TUJUH

322 14 2
                                    

Hujan selalu berhasil merubah suasana. Yang awalnya cerah, menjadi gelap. Yang awalnya, terik, menjadi mendung. Yang awalnya panas, menjadi sejuk. Yang awalnya ceria, menjadi sendu.

Seperti itulah suasana hati Gus Irham sore ini. Rintik hujan di luar seolah mengiyakan perubahan keadaan hatinya. Padahal tadi pagi ia masih senyum-senyum. Karena mendapat kabar dari Shanum bahwa ia sudah di Turki sekarang. Tak sabar untuk bertemu Gus Irham dan Ustaz Ibrahim.

'Aku kangen diskusi dan debat sama kalian'

Begitulah pesan terakhir yang Shanum kirim. Tapi Shanum belum tahu soal Ustaz Ibrahim yang tak jadi pergi ke Turki. Biarlah nanti disana Gus Irham akan memberi tahunya.

"Faiqnya udah dipanggil Le?" tanya Bu Nyai Faizah kepada Gus Thoriq.

"Nggih Mi itu lagi dijemput sama adik."

Gus Irham tahu hari ini akan datang juga. Hari dimana Faiq akan mengetahui statusnya. Dan mereka akan membicarkan tentang pernikahan mereka.

Tapi tetap saja rasanya ia masih belum siap. Apalagi dilihatnya Kyai Hasan yang sedari tadi menatap ke arahnya. Seolah memberi kode agar tidak mengacau.

Iya benar, hari ini keluarga Faiq dan keluarga ndalem sedang berkumpul untuk membahas pernikahan resmi Gus Irham dan Faiq. Halimah dan Sulthon sudah datang sejak sebelum ashar tadi. Setelah sholat ashar mereka semua berkumpul di ruang tengah.

"Assalamu'alaikum. Umi ini Faiq udah datang," Ning Tsabitah uluk salam.

Faiq yang tidak tahu apa-apa, terkejut sekali melihat ibu dan adiknya juga ada di situ.

"Ibu kapan datang?" bisik Faiq pada Halimah sembari mengecup tangan dan pipi Halimah.

"Tadi sebelum ashar," Halimah tersenyum dan membelai jilbab anak gadis yang sangat ia sayangi.

"Ada apa ya Umi? Saya pikir saya dipanggil sendiri. Tapi kok sampai ada ibu sama adik juga."

Bu Nyai Faizah tersenyum hangat. Lalu memberi kode pada Kyai Hasan agar memulai pembicaraan.

"Jadi gini Nduk, kamu tahu kan kalau ayahmu sama Abah ini adalah teman dekat dulu. Bahkan Abah ini sudah menganggap ayahmu seperti saudara."

Faiq mengangguk-angguk.

"Mungkin Irham juga belum tahu soal ini," Kyai Hasan menjeda perkataannya.

'Tahu apa? Kok jadi bawa-bawa Gus Irham?' batin Faiq.
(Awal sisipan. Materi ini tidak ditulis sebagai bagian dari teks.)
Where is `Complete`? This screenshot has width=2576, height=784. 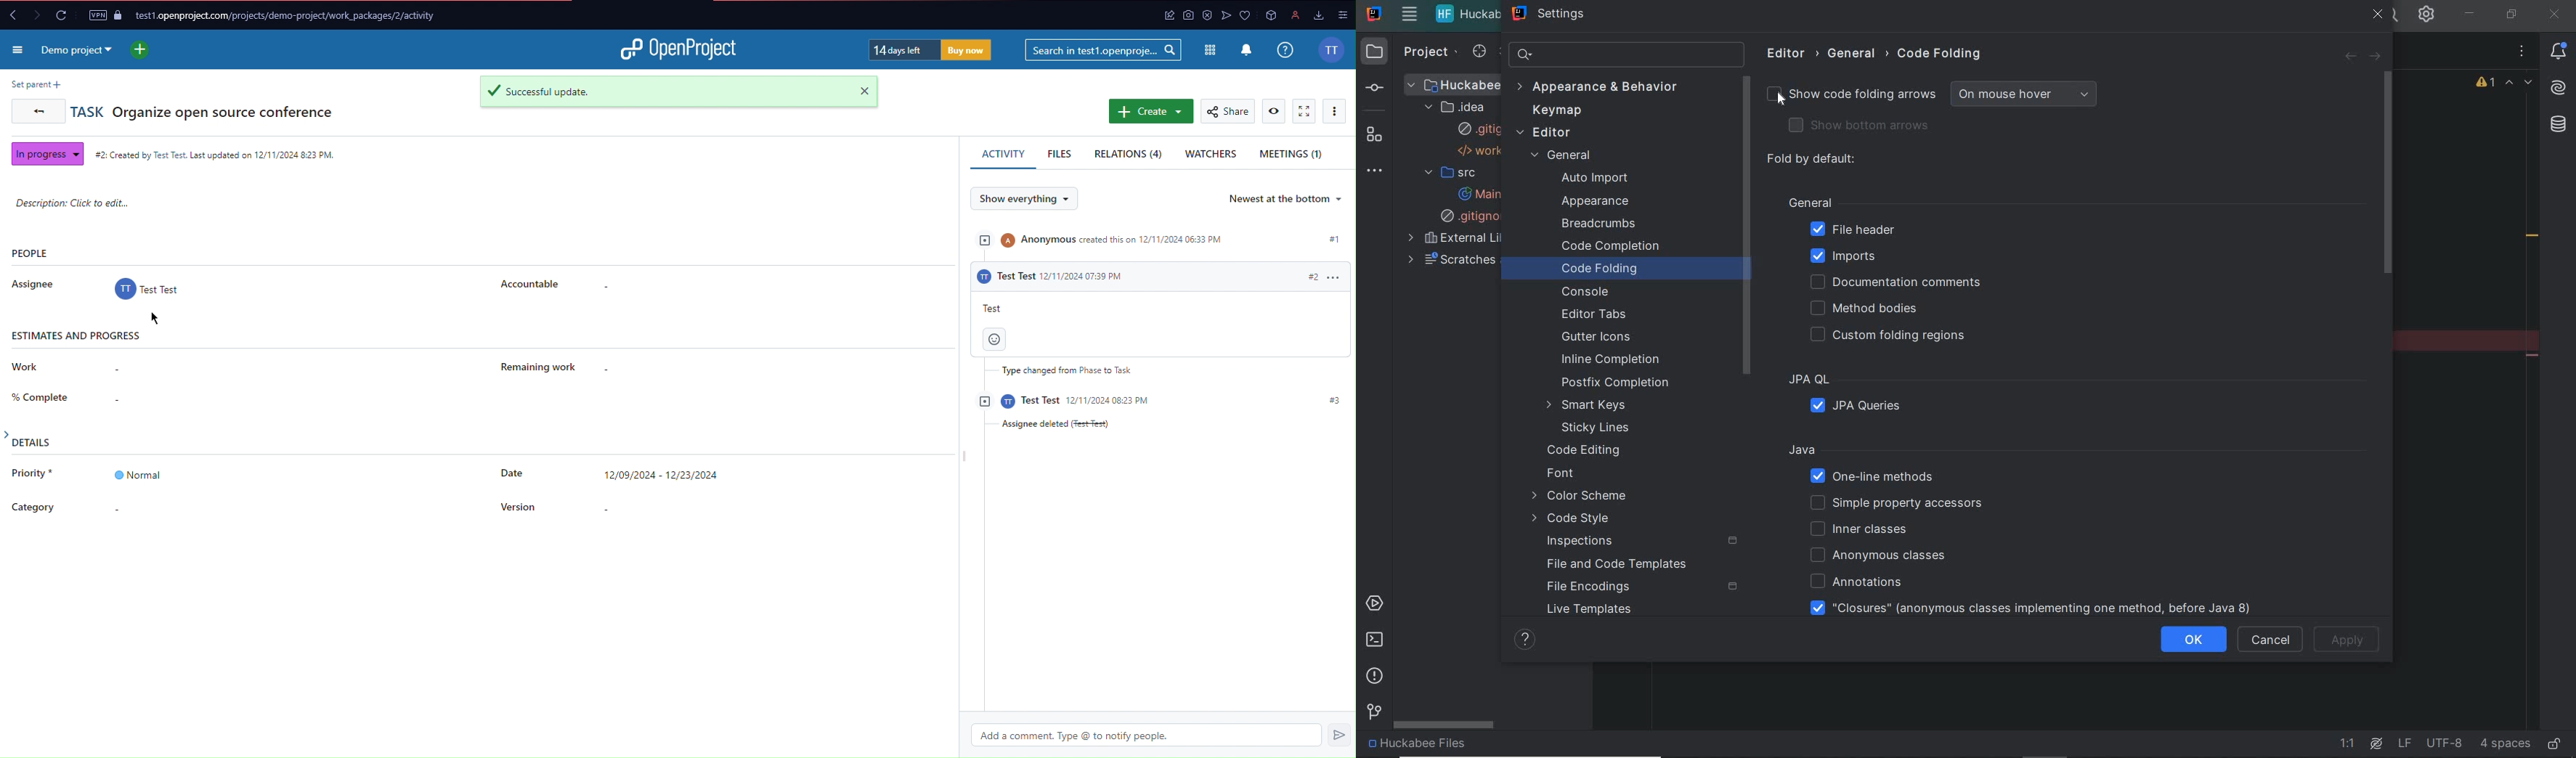
Complete is located at coordinates (44, 395).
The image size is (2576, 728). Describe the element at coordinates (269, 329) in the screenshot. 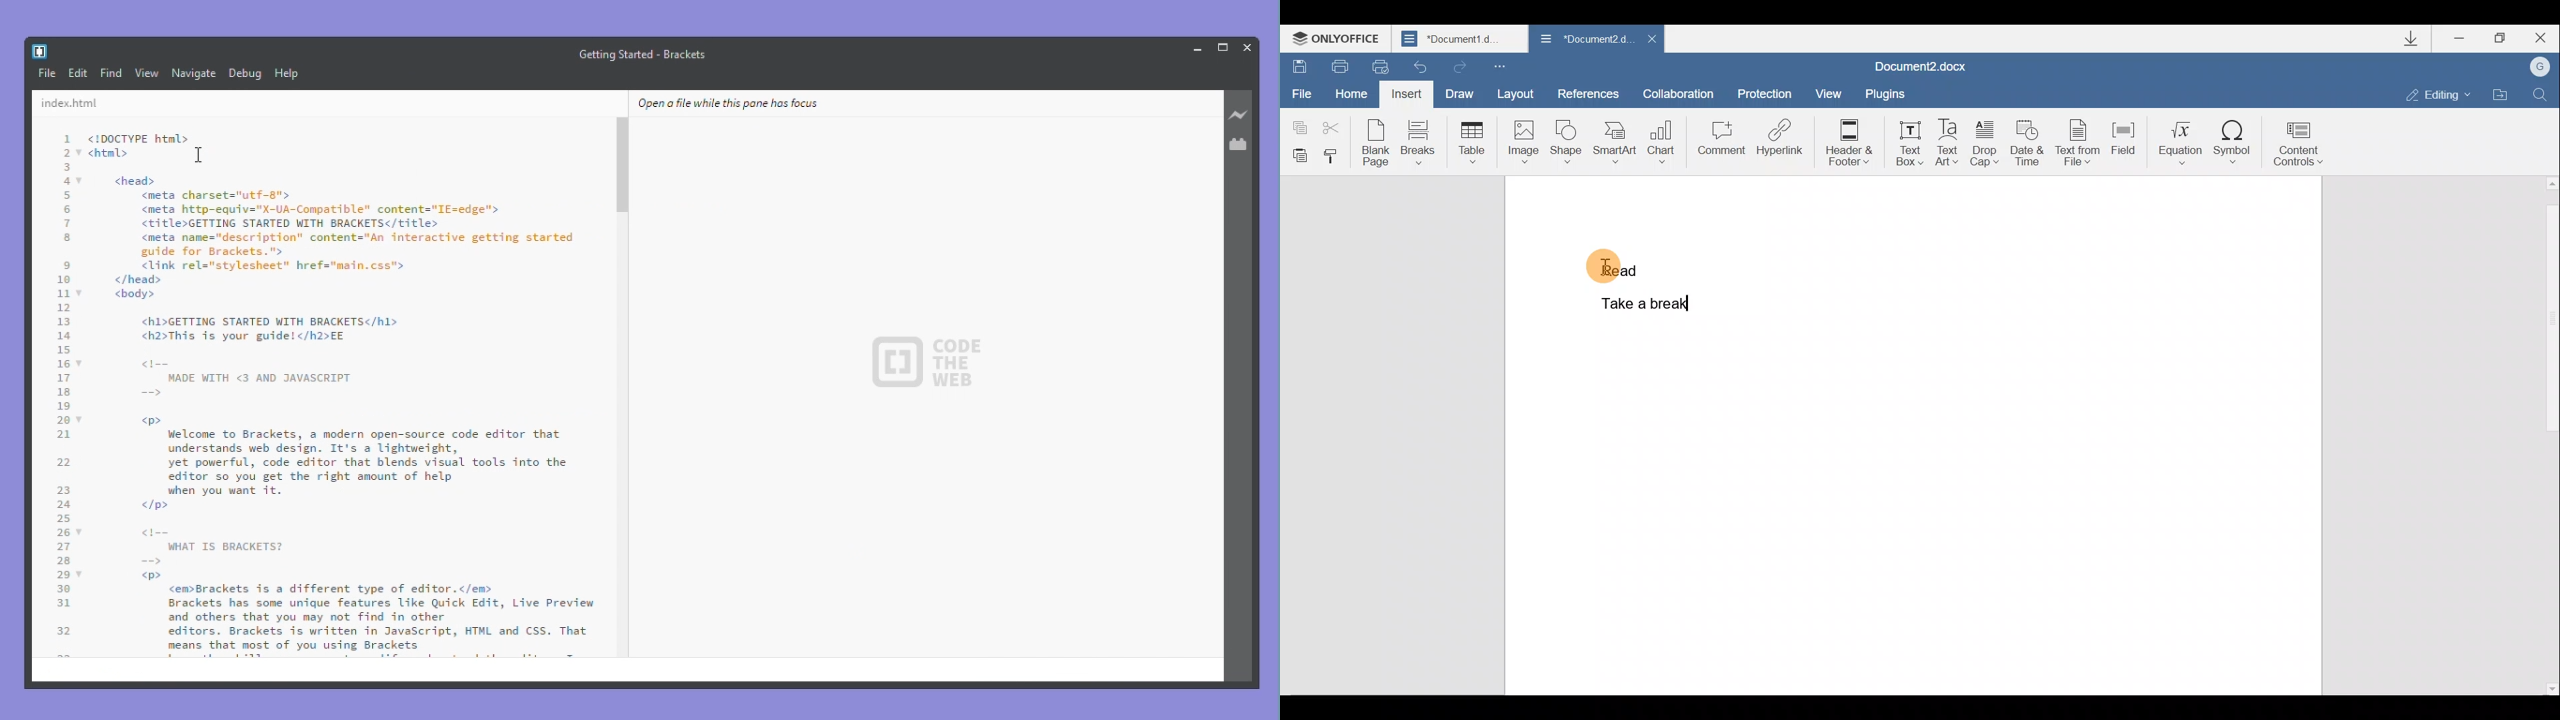

I see `<h1>GETTING STARTED WITH BRACKETS</h1>
<h2>This is your guide! </h2>EE` at that location.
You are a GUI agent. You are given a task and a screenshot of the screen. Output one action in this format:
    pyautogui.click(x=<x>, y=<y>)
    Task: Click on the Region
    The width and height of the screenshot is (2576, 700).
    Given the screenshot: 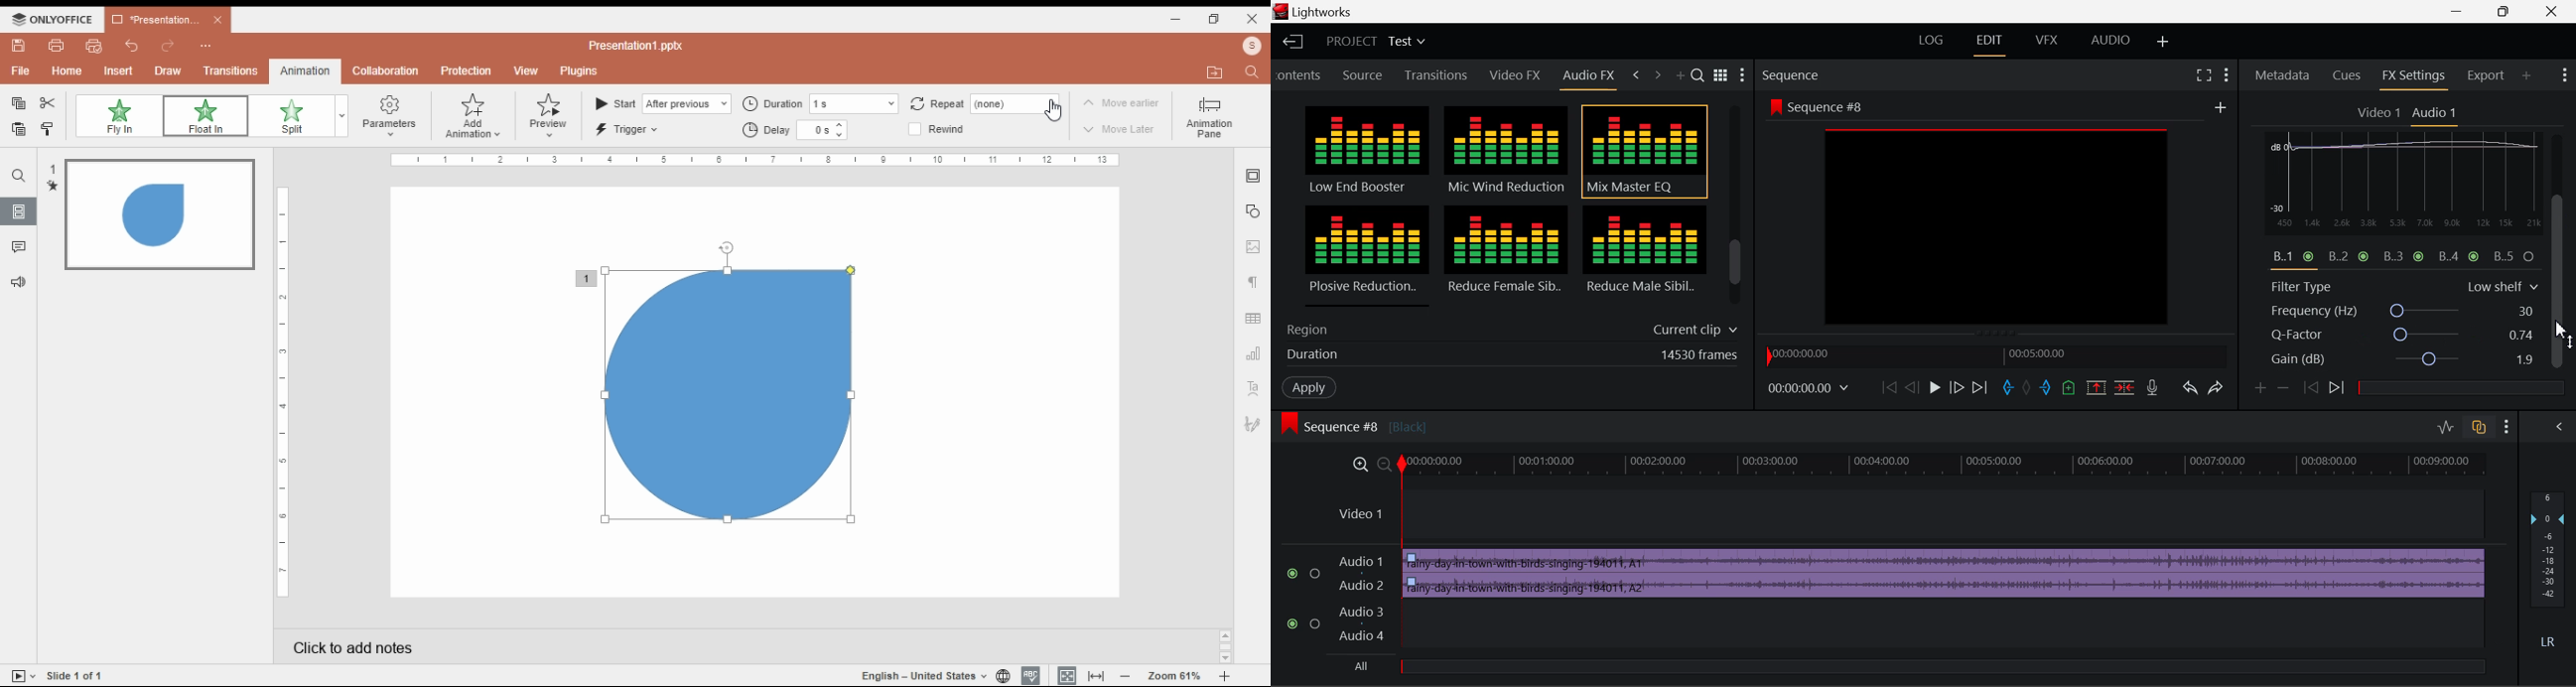 What is the action you would take?
    pyautogui.click(x=1509, y=327)
    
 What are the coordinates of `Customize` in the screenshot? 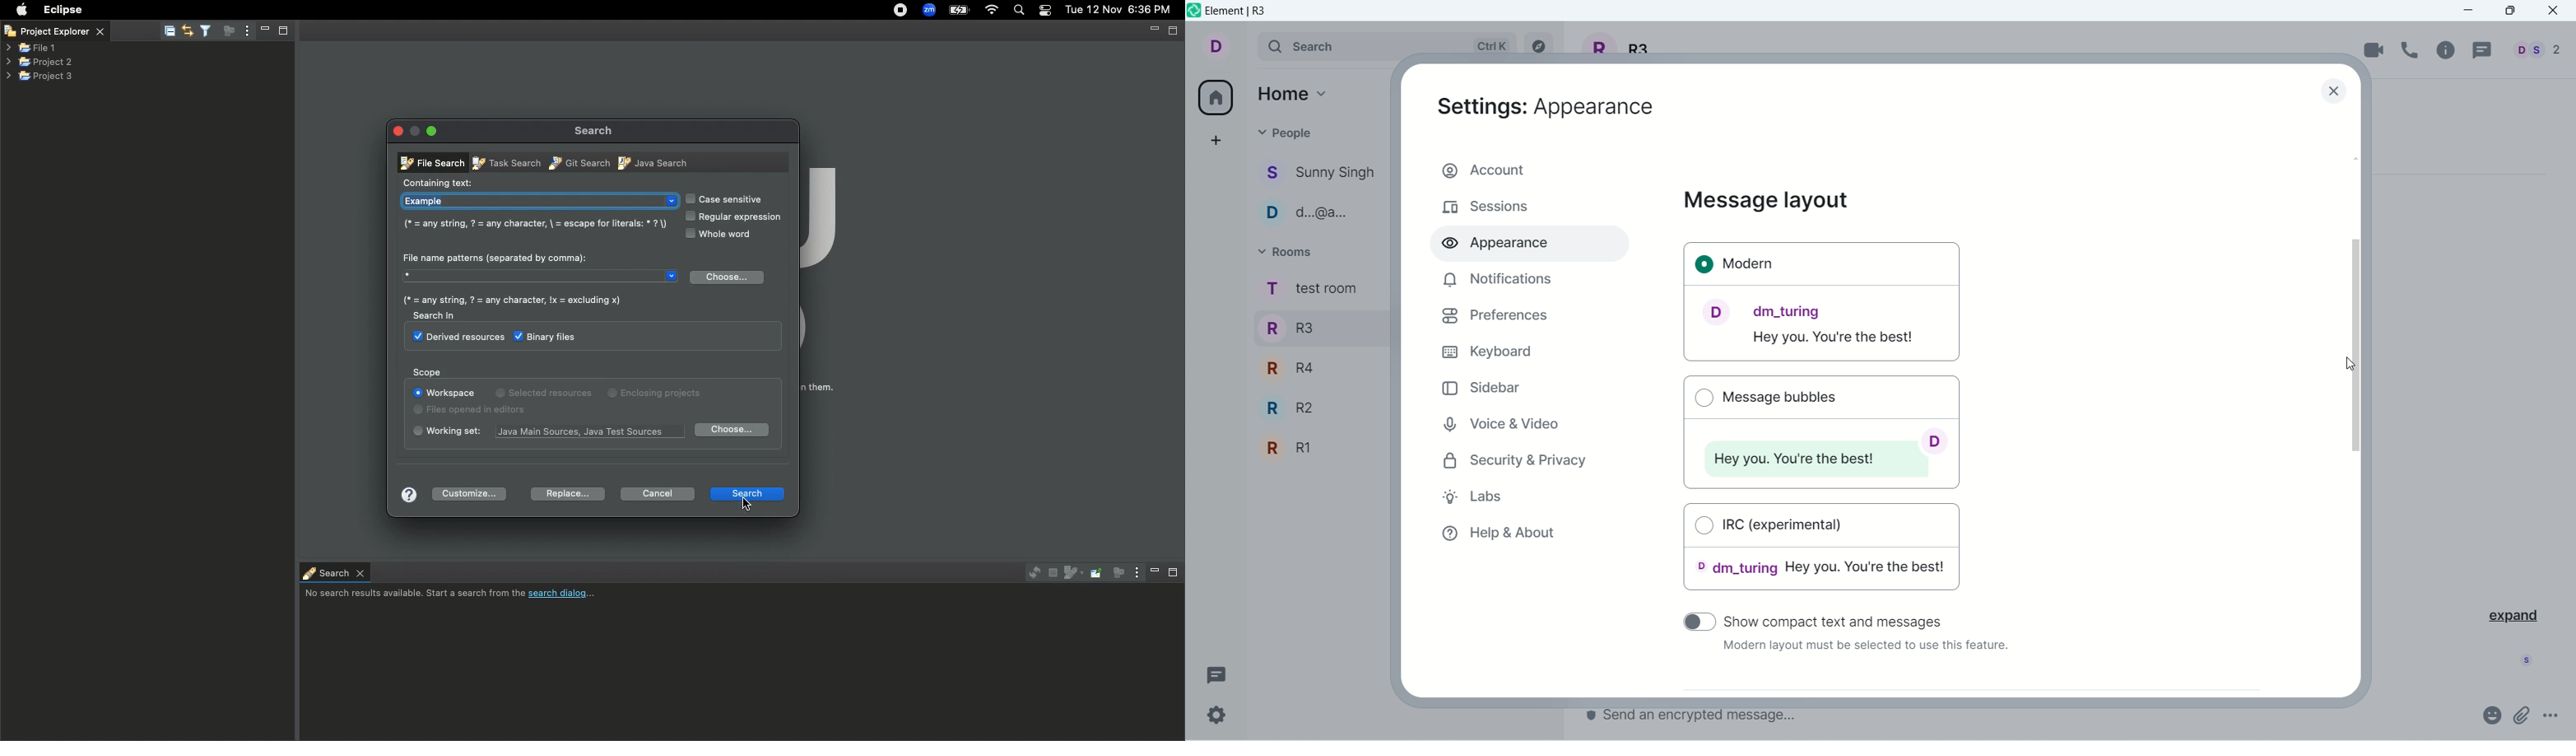 It's located at (468, 493).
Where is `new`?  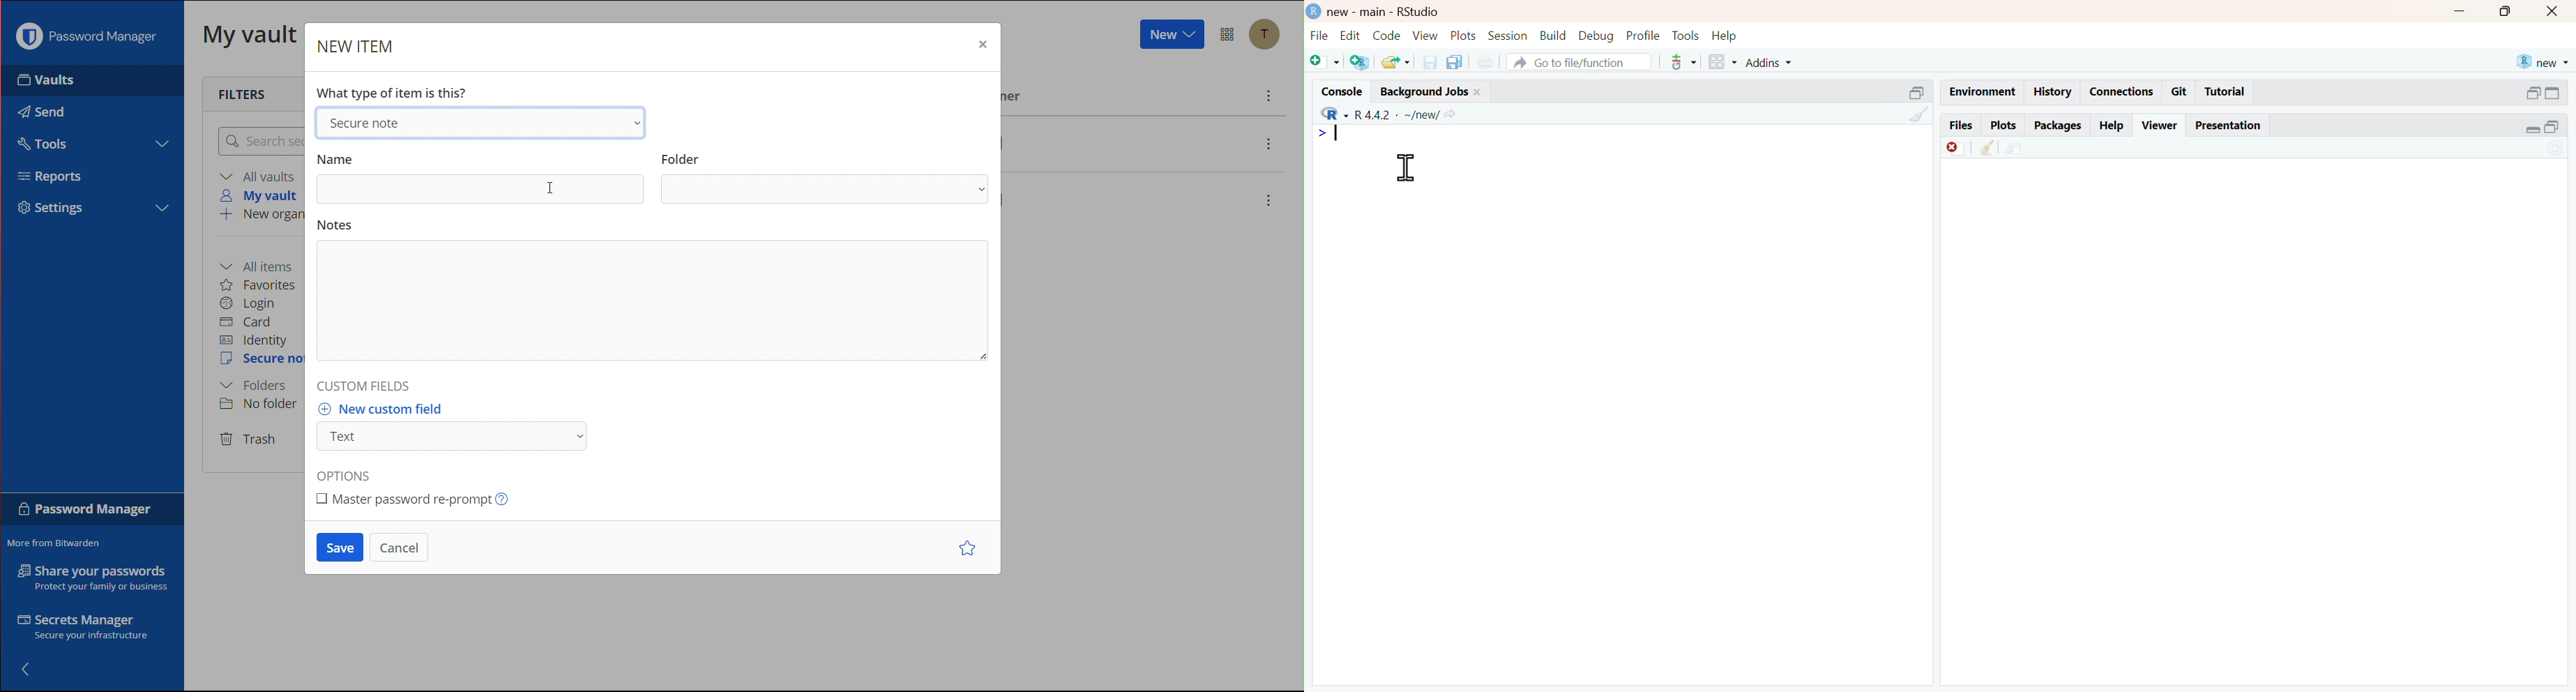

"Kami dulu punya janji untuk saling menjodohkan anak kami," lanjut Kyai Hasan.

Faiq mengernyit bingung.

Sedangkan Gus Irham kaget bukan main. Ternyata pernikahannya bukan hanya karena dia harus bertanggung jawab sudah melihat aurat Faiq. Tapi karena memang sudah direncanakan sejak awal.

Batinnya marah. Ingin sekali ia berteriak ke abahnya, bahwa ia ingin menikahi gadis lain. Gadis yang ia cintai. Bukan gadis yang terpaksa ia nikahi karena fitnah.

"Awalnya kami akan menjodohkan Mas Fatih dengan Faiq. Tapi karena ternyata Allah lebih sayang Mas Fatih, jadi Abah dan Umi memutuskan untuk menjodohkan Irham dengan Faiq."

Gus Irham menutup matanya kuat-kuat. Menahan gemuruh di dadanya. Semua penyesalan datang bertubi-tubi.

Andaikan Mas Fatih masih hidup. Andaikan malam itu ia tidak bertemu Faiq. Andaikan ia berani mengatakan isi hatinya. Andaikan, andaikan, dan andai-andai lainnya yang malah membuat hatinya semakin kacau.

Hujan di luar bertambah lebat. Ditambah gemuruh petir dan kilat yang saling beradu. Tak lantas membuat pendengar Faiq menuli. Ia dengar dengan jelas. Bahkan sangat jelas. Apa yang Kyai Hasan ucapkan barusan.